Effect of PUF on macrophage activation in RAW264.7 cells. RAW264.7 cells were treated with PUF for 24 h. NO level (A), mRNA level (B), phagocytic activity (C) and cell viability (D) were measured by Griess assay, RT-PCR, neutral red assay and MTT assay, respectively. ^*P < 0.05 compared to the cells without the treatment.

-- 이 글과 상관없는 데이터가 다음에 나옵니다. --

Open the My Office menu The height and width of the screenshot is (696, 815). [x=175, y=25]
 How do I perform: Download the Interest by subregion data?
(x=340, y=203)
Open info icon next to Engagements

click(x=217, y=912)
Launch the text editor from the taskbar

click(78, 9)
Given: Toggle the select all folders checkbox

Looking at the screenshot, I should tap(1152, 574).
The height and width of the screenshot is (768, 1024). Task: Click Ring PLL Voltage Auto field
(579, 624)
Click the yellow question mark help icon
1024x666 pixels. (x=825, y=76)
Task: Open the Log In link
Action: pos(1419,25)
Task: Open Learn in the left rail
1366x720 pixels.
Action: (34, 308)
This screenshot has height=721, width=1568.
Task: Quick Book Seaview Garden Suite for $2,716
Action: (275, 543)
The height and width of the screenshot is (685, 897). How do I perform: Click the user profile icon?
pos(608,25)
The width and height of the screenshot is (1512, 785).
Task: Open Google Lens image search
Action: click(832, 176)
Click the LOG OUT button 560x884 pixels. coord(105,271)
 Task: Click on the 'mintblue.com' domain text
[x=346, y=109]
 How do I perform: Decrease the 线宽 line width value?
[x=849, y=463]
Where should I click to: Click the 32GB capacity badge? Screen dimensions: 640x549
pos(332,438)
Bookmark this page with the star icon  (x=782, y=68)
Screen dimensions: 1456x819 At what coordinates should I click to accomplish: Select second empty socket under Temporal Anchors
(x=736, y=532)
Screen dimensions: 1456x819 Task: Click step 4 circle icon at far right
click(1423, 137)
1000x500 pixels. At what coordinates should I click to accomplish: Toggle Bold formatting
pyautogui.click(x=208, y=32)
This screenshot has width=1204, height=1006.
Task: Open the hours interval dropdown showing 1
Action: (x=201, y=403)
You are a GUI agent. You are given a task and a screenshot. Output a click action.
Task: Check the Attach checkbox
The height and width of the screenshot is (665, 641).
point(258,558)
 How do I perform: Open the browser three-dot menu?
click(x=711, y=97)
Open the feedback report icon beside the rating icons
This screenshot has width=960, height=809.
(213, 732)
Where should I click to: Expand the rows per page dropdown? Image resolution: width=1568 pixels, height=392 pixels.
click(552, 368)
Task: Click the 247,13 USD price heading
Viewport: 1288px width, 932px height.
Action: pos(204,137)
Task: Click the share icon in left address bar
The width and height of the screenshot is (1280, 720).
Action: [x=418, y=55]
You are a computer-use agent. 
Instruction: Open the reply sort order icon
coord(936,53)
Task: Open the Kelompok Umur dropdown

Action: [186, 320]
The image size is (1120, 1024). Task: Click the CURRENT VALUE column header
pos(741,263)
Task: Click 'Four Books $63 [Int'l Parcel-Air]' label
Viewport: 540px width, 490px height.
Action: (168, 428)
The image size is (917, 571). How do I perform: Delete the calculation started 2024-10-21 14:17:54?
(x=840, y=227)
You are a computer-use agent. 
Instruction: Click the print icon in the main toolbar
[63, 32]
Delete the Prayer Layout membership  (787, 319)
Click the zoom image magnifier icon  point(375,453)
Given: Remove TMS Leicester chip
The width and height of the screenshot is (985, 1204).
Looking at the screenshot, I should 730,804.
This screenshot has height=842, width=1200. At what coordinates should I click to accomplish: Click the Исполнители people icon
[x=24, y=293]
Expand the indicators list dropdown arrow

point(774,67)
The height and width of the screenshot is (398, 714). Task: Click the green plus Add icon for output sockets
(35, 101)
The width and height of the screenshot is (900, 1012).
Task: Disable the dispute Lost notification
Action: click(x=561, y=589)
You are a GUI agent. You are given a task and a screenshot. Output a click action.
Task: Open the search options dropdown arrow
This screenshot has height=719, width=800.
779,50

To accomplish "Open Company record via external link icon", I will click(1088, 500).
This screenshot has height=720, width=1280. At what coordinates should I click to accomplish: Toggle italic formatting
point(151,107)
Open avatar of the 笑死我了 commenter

TLR2와 TLR4가 산돌배 열매추출물이 처리된 대식세포에서 면역증진 인자 생성에 미치는 영향

외부 병원체의 병원체 관련 분자 패턴(Pathogen-associated molecular patterns)을 인식하는 수용체 중 하는 대식세포의 toll-like receptors (TLRs)은 면역증진 인자를 분비하여 선천성 면역반응을 개시하고, 항원 특이적 면역반응인 후천성 면역반응에도 관여한다고 보고되고 있다(Janeway and Medzhitov, 2002). 그리하여, TLRs는 외부 병원체를 제거하는데 필수적이라고 여겨지고 있다(Kawasaki and Kawai, 2014). 최근 TLRs 중 TLR2와 TLR4는 면역 보조제 개발의 중요한 표적으로 활용되고 있다(Toussi and Massari, 2014). TLR4를 자극하는 lipopolysaccharide (LPS)는 강력한 면역자극 활성을 가지고 있어 백신 임상연구의 면역 보조제로의 연구가 수행되었으나, LPS의 독성으로 인해 사용이 제한되고 있다(Toussi and Massari, 2014). 그리하여, 대식세포에서 산돌배 열매추출물에 의한 면역증진 인자생성에 TLR2와 TLR4가 관여하는지 평가하기 위해, RAW264.7 세포에 TLR2 억제제인 C29와 TLR4 억제제인 TAK-242를 2시간 전처리하고 산돌배를 24시간 병용 처리한 후 면역증진인자의 생성을 측정하였다. 그 결과, TAK-242가 처리된 RAW264.7세포에서 산돌배 열매추출물에 의한 NO, iNOS, IL-1β, IL-6 및 TNF-α의 생성이 주목할만 하게 억제되는 것으로 나타났다(Fig. 2A and 2B). 게다가, 산돌배 열매추출물에 의한 NO, iNOS, 그리고 TNF-α의 생성이 C29의 처리에 의해 다소 감소하는 것으로 나타났다(Fig. 2A and 2B). 볼 결과를 미루어 볼 때, 산돌배 열매추출물은 TLR2와 TLR4를 자극하여 면역증진 인자의 생성을 유도하기 때문에, 산돌배 열매추출물은 면역보조제 개발을 위한 천연소재로 사용될 수 있을 것으로 판단된다.

Fig. 2.

Effect of TLR2 and TLR4 on the production of immune enhancing factors in PUF-treated RAW264.7 cells. RAW264.7 cells were pretreated with C29 (TLR2 inhibitor, 100 μM) or TAK-242 (TLR4 inhibitor, 5 μM) for 2 h and co-treated with PUF (50 ㎍/mL) for 24 h. NO level (A) and mRNA level (B) were measured by Griess assay and RT-PCR, respectively. ^*P < 0.05 compared to the cells without the treatment. ^#P < 0.05 compared to the cells with PUF alone.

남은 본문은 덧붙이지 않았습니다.